(Working data Opens)
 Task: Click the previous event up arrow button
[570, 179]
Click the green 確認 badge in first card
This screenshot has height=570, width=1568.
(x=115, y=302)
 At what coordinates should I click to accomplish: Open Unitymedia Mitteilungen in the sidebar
(Working data Closes)
(Working data Opens)
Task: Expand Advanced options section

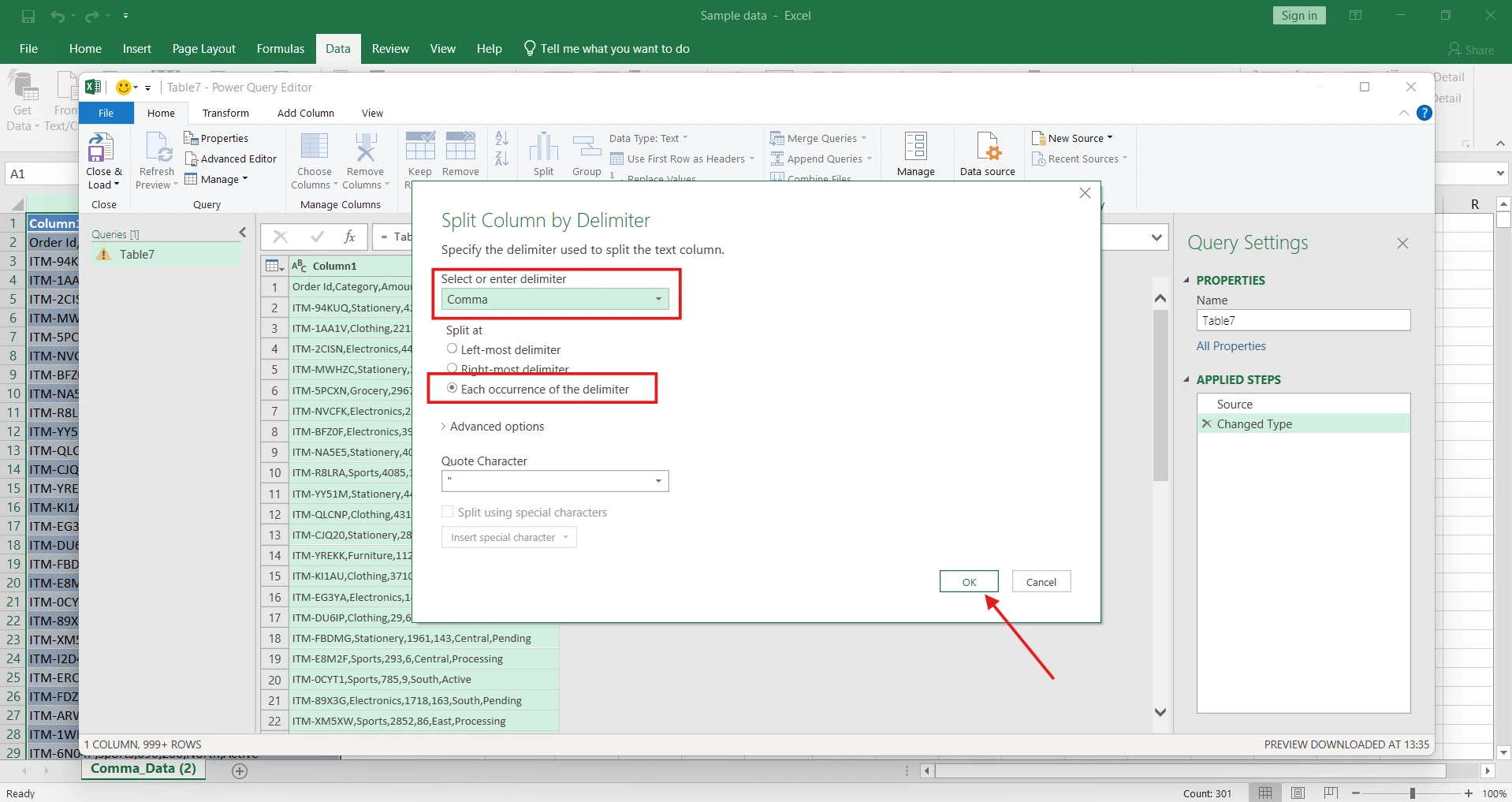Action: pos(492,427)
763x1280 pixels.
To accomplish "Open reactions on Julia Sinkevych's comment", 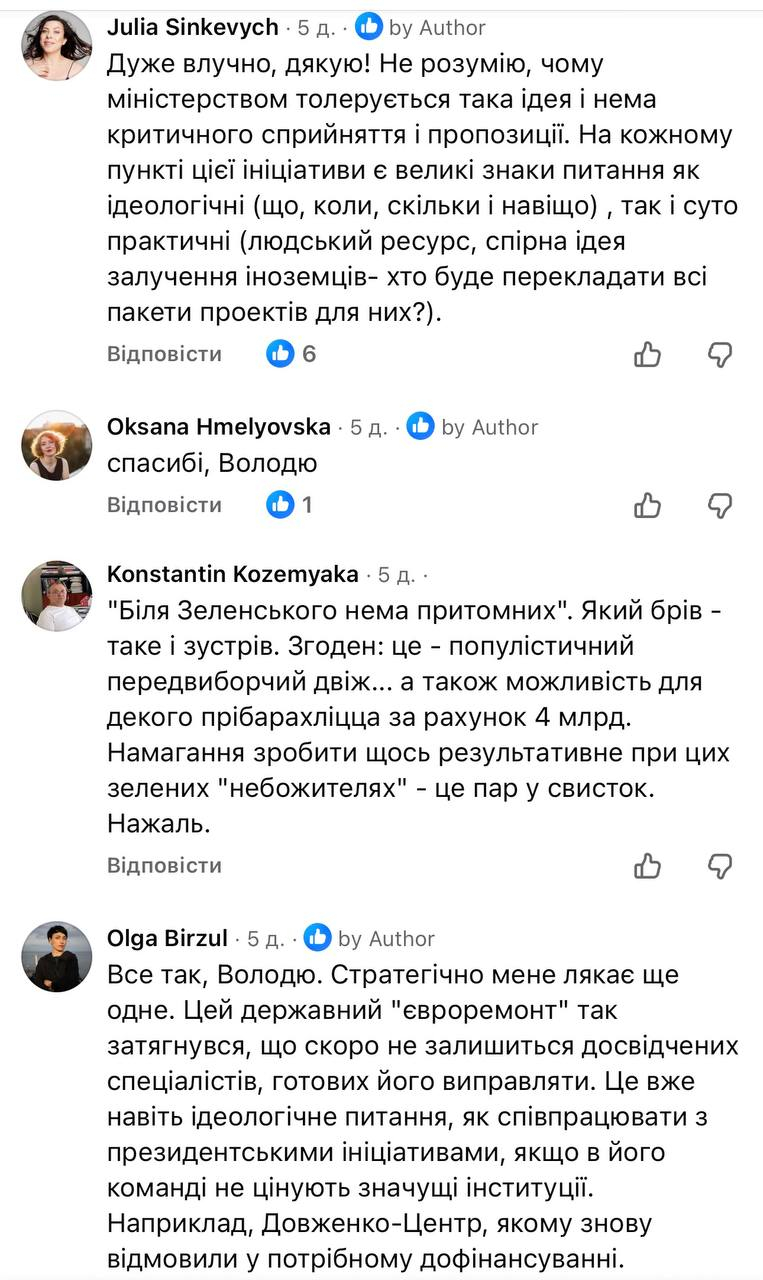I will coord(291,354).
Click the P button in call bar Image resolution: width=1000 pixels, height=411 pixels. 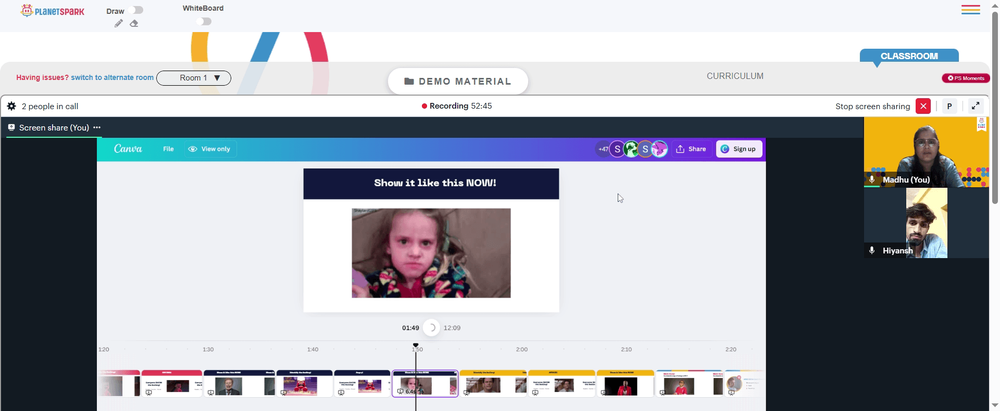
(Working data Closes)
• **Exercise goal**: Transcribe the records above exactly, beginning at the line that contains "This screenshot has height=570, width=1568." and ending with the line that contains "At what coordinates", both included, and nothing else.

• **Solved exercise**:
This screenshot has height=570, width=1568.
(x=115, y=302)
 At what coordinates should I click to accomplish: Open Unitymedia Mitteilungen in the sidebar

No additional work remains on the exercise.